De bestreden beschikking in haar geheel vernietigen en bijgevolg het door rekwirante krachtens artikel 263 VWEU ingestelde beroep tot nietigverklaring van uitvoeringsverordening (EU) 2018/1214 van de Commissie van 29 augustus 2018 tot inschrijving van een naam in het register van beschermde oorsprongsbenamingen en beschermde geografische aanduidingen [„Morcilla de Burgos” (BGA)]1 ontvankelijk verklaren; vervolgens ten gronde verklaren dat uitvoeringsverordening (EU) 2018/1214 van de Commissie van 29 augustus 2018 nietig is en de Europese Commissie verwijzen in de kosten.

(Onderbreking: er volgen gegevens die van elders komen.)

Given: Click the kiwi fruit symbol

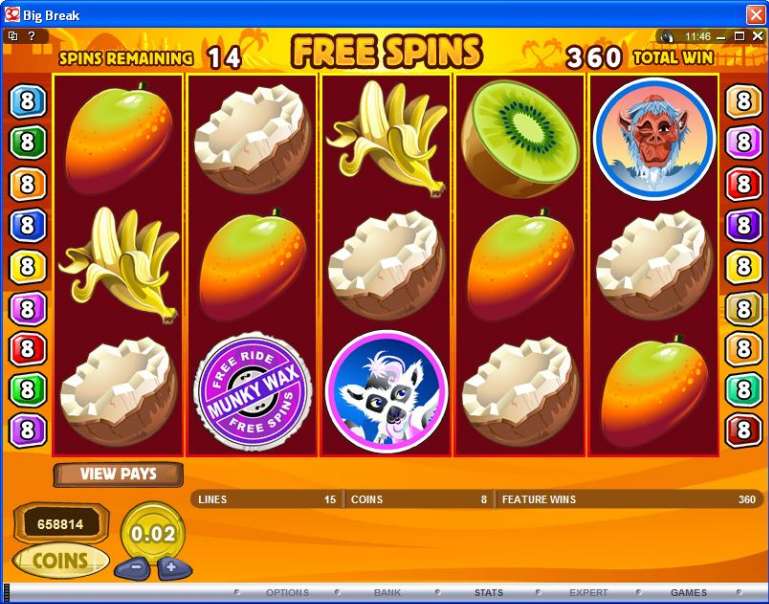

Middelen en voornaamste argumenten

Het middel van deze hogere voorziening betreft de onregelmatigheid van de procedure voor het Gerecht van de Europese Unie, waardoor de belangen van rekwirante zijn geschaad. Het Gerecht heeft immers blijk gegeven van een onjuiste rechtsopvatting inzake de schending van artikel 73, lid 1, en volgende van het Reglement voor de procesvoering van het Gerecht en de rechtspraak met betrekking tot deze bepaling. Dit middel is gebaseerd op de volgende rechtsgronden:

Het Gerecht heeft in wezen ten onrechte geoordeeld dat het verzoekschrift „alleen gescande handtekeningen” van de vertegenwoordigers van rekwirante bevatte, terwijl het in werkelijkheid gekwalificeerde elektronische handtekeningen met een gekwalificeerd certificaat van de Autoridad de Certificatión de la Abogacíá (ACA, certificeringsinstantie van de advocatuur) bevatte, die rechtsgevolgen hebben die gelijkwaardig zijn aan die van een handgeschreven handtekening.

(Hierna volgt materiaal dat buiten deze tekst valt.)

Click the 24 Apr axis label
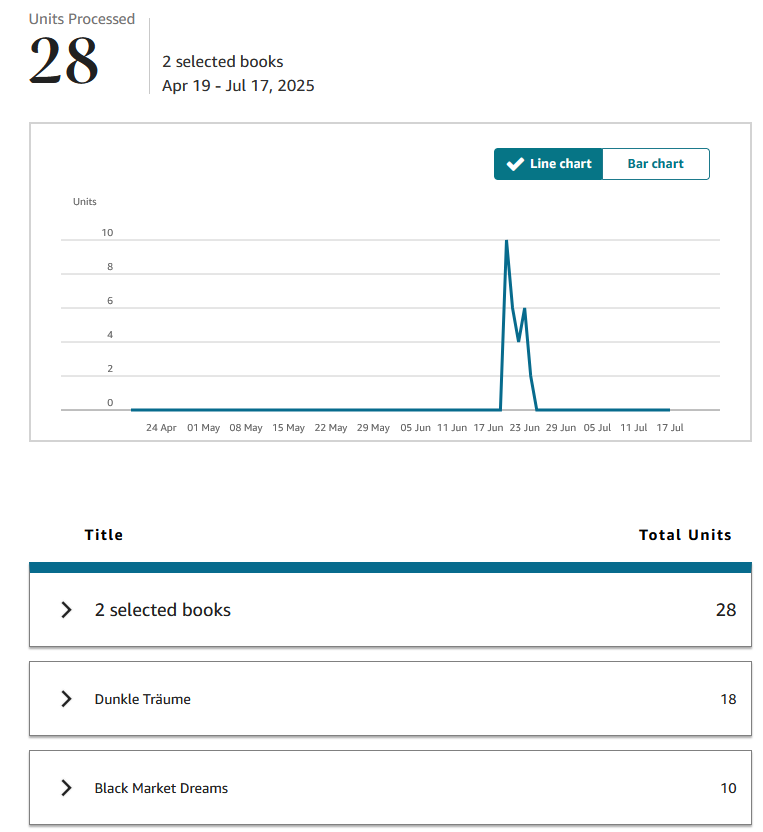Viewport: 763px width, 832px height. tap(161, 428)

Deze gekwalificeerde elektronische handtekeningen zijn erkend en beschermd door verordening (EU) nr. 910/2014 van het Europees Parlement en de Raad van 23 juli 2014 (eIDAS-verordening)2 .

Gekwalificeerde elektronische handtekeningen, met een gekwalificeerd ACA-certificaat, zijn volledig in overeenstemming met de geest en de grondslag van artikel 73, lid 1, van het Reglement voor de procesvoering van het Gerecht: „in het belang van de rechtszekerheid, om de authenticiteit van dat processtuk te waarborgen en het risico uit te sluiten dat het in werkelijkheid niet het werk is van de daartoe bevoegde opsteller”, zoals in de bestreden beschikking staat te lezen.

Artikel 73, lid 1, van het Reglement voor de procesvoering van het Gerecht is ingetrokken bij beslissing van het Gerecht van 11 juli 2018. Deze wijziging is op 1 december 2018 (twee dagen na de indiening van het verzoekschrift) in werking getreden. Het beginsel van de gunstigste regeling is echter een fundamenteel en universeel beginsel in het sanctierecht van de westerse rechtsstelsels.

De in de bestreden beschikking aangevoerde rechtspraak ter rechtvaardiging van de niet-ontvankelijkheid van het door rekwirante ingestelde beroep betreft hoofdzakelijk gescande handtekeningen. De onderhavige zaak (verzoekschrift met gekwalificeerde elektronische handtekening, met ACA-certificaat) is echter niet door de rechterlijke instanties van de Unie onderzocht.

Regels moeten worden uitgelegd in het licht van de sociale realiteit van de periode waarin deze regels worden toegepast, waarbij met name rekening moet worden gehouden met de geest en het doel ervan.

____________

1 PB 2018, L 224, blz. 3.

2 Verordening (EU) nr. 910/2014 van het Europees Parlement en de Raad van 23 juli 2014 betreffende elektronische identificatie en vertrouwensdiensten voor elektronische transacties in de interne markt en tot intrekking van richtlijn 1999/93/EG (PB 2014, L 257, blz. 73).